Reflections on Defeat of the Bailout Amendment

Here is what I just posted in response to an election law listserv post by David Becker, noting with amusement the fact that Rep. Westmoreland repeatedly referred to me, a “liberal law professor,” during the debate over bailout:
I of course was not amused, though I can’t say it was unexpected that Westmoreland would rely upon me and others who have voiced concern. (My only consolation is that he butchered the pronunciation of Sam Issacharoff’s name even worse than he did mine.) As a matter of politics, I have virtually nothing in common with Rep.

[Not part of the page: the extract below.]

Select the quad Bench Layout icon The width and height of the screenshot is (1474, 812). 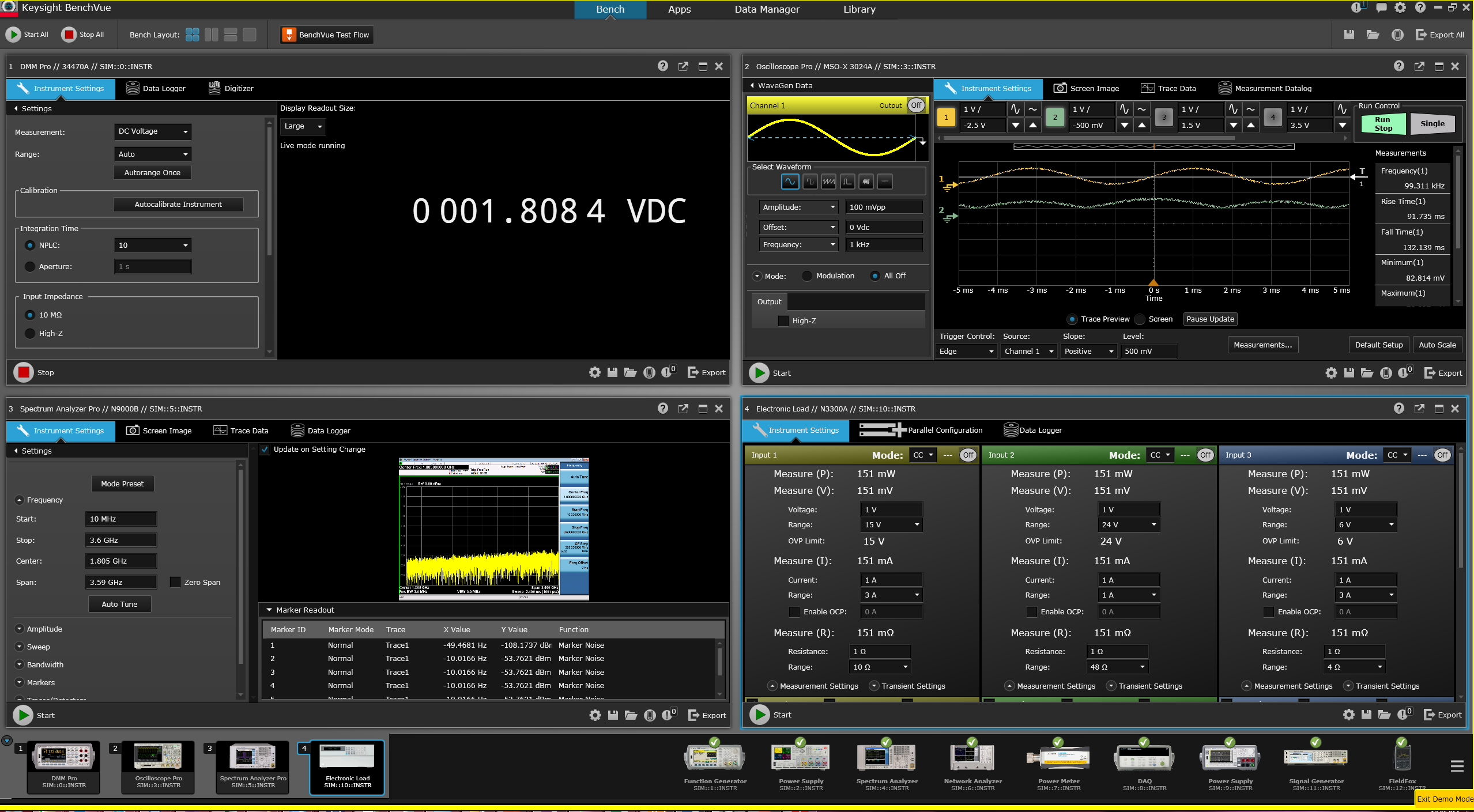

Westmoreland, and to me it is a shame that it took someone like him—and likely for the wrong reasons—to sponsor an amendment that I think would have strengthened the Act and that I think would have been supported by more proponents of the Act if doing so would not have unraveled “the deal.”
The debate, as expected, was also not serious, with Chairman Sensenbrenner stating that the provision would violate the “separation of powers.” (Of course it would not have, even if DOJ was given final authority for determining bailout; but a three-judge court, and not DOJ, would have made the ultimate determination of bail out eligibility under the amendment).
I will now just worry that Justice Kennedy, the likely swing voter when VRA reauthorization ends up back before the Supreme Court, will look at the defeat of the bailout amendment as evidence that Congress has not taken seriously its admonition in the new federalism cases and his voicing of concern over the use of raced based remedies in a series of cases culminating with LULAC.
I very much hope to be proven wrong about the Supreme Court.